Iran, Egypt may announce full ties -Iran official
CRANS-MONTANA, Switzerland, June 30 (Reuters) - Estranged Middle East
heavyweights Iran and Egypt may announce within weeks the resumption of
full diplomatic ties after 21 years of strained relations, a senior Iranian
official said on Friday.
``As far as I know there is a plan in the next few weeks to announce
the official resumption of full diplomatic relations,'' Iranian Deputy
Foreign Minister Mohammad Hossein Adeli said during a panel discussion
at the Crans-Montana business forum.
Iran broke diplomatic ties with Egypt in 1979 after Cairo signed a peace
treaty with Israel.
Egypt gave refuge to the shah after he was ousted by the late Ayatollah
Ruhollah Khomeini's Islamic revolution that same year. The shah died in
1980 and was buried in Cairo.
But Egyptian-Iranian ties have improved markedly since Iran's reformist
President Mohammad Khatami was elected in 1997, although they have stopped
short of the full normalisation that Khatami has said he wants.
Last week, Egyptian President Hosni Mubarak telephoned Khatami in the
first top-level contact of its kind in more than two decades.
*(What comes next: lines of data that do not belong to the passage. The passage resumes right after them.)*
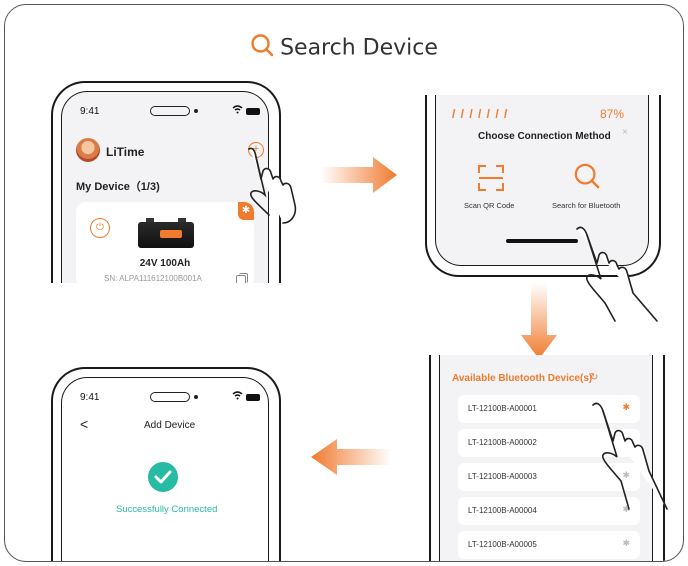 The height and width of the screenshot is (566, 688). I want to click on phone-add-device: 9:41 < Add Device Successfully Connected, so click(166, 464).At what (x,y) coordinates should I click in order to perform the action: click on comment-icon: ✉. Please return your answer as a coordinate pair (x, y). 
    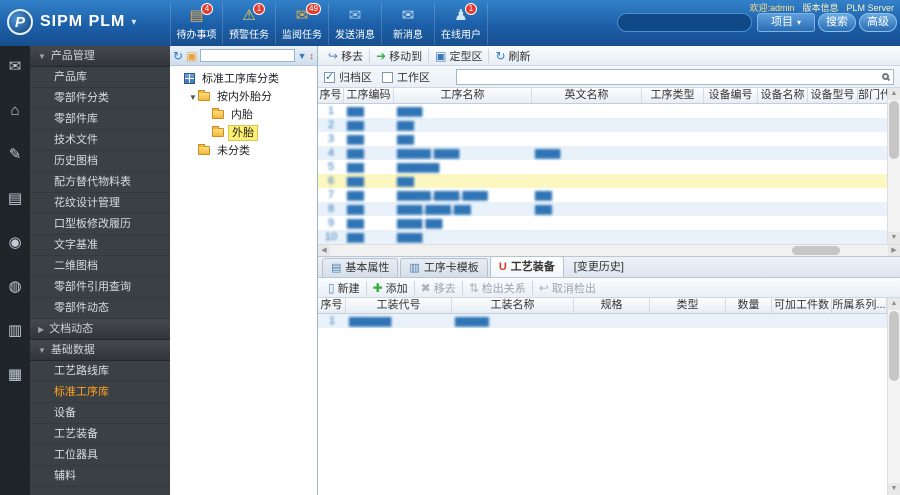
    Looking at the image, I should click on (16, 67).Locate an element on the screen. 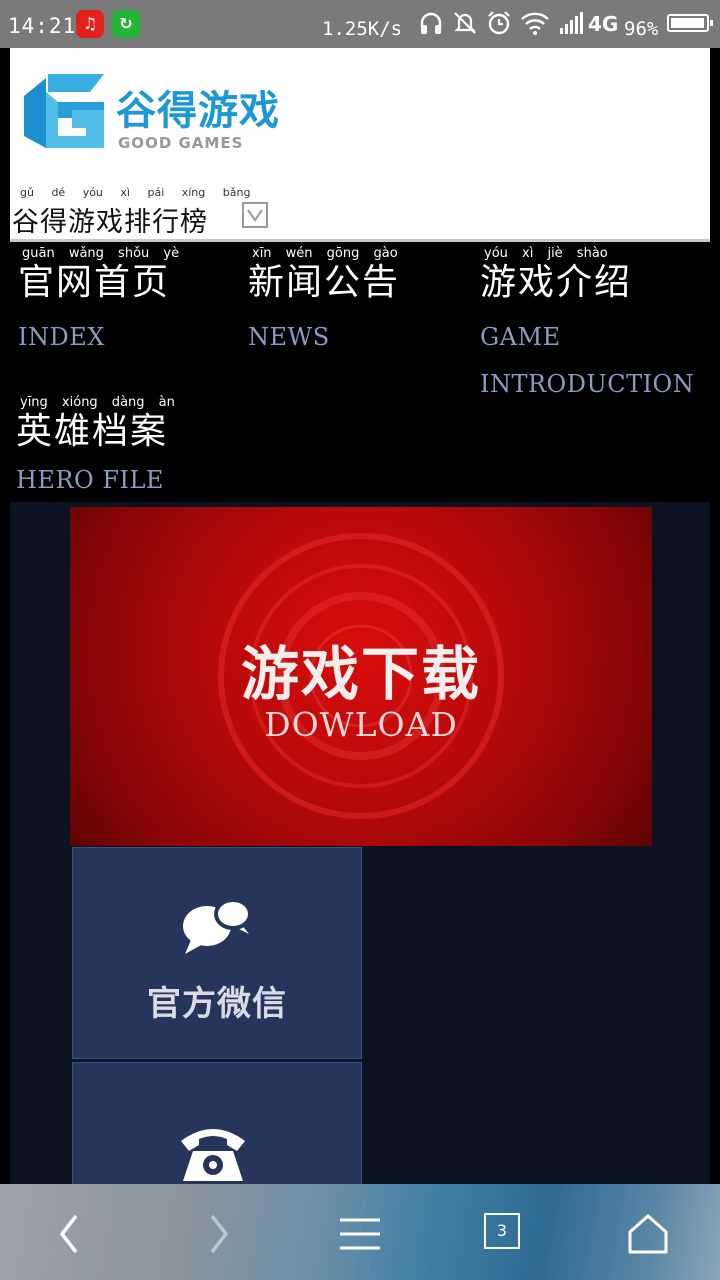  battery-fill is located at coordinates (688, 23).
Mubarak, who came to power after Islamic radicals assassinated President
Anwar Sadat in 1981, called to congratulate Khatami on the decision of
the G-15 group of developing countries at a summit in Cairo to accept Iran's
application to join.
Last Friday , Egyptian Foreign Minister Amr Moussa said in published
remarks that the door was open for better Egyptian-Iranian relations.
``I think that with these trends we have seen in recent years, one would
expect that this would continue in the future and we are expecting to see
some developments in the very near future,'' Adeli said.
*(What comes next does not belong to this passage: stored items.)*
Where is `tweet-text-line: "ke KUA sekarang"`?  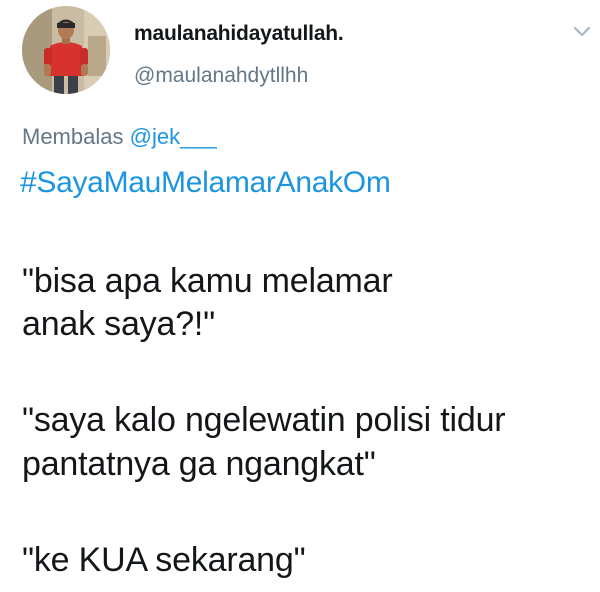 tweet-text-line: "ke KUA sekarang" is located at coordinates (164, 560).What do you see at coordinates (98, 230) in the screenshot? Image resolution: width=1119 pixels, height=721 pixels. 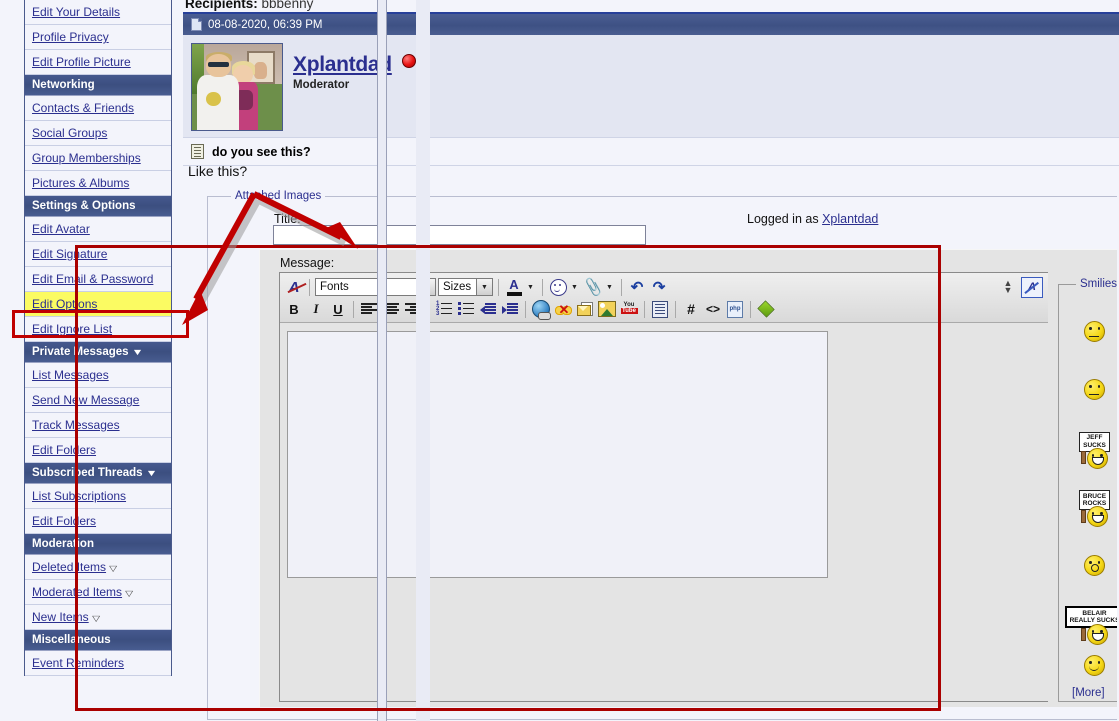 I see `sidebar-item-edit-avatar: Edit Avatar` at bounding box center [98, 230].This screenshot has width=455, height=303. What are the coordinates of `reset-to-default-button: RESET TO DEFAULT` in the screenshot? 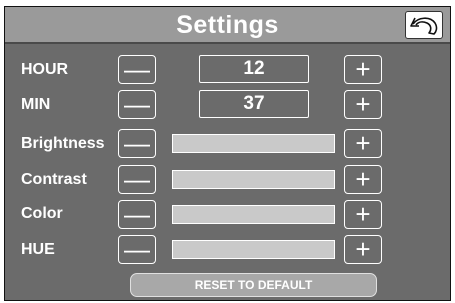 It's located at (254, 285).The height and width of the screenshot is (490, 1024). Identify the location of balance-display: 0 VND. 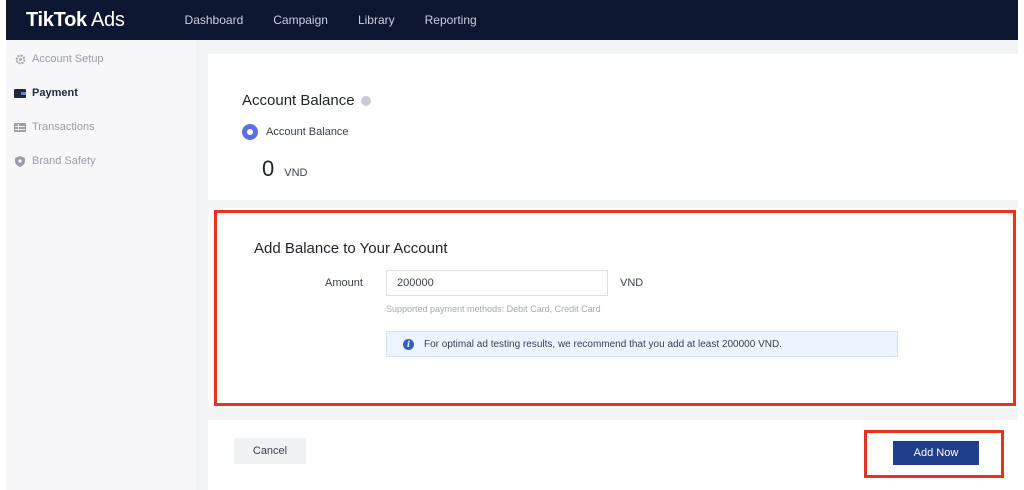
(284, 169).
The deputy foreign minister cited the improving tone of bilateral ties,
capped by the phone call between Khatami and Mubarak.
``I am optimistic,'' Adeli told Reuters when asked to elaborate on his
``I don't know when, but it will be in the near future. The exchanges
that have been made recently indicate that there are going to be some new
developments towards the establishment of full diplomatic ties in the near
future,'' he added.
Positive diplomatic signals were flowing in both directions, he said.
Cairo has said it cannot countenance a full restoration of ties until
Iran re-names a Tehran street named in honour of Khaled Islambouli, an
Islamic radical who assassinated Sadat.
Islamic hardliners in Iran oppose reconciliation with Egypt, a major
U.S. ally in the region. The Tehran offices of a newly set up Iran-Egypt
Friendship Society were ransacked in January.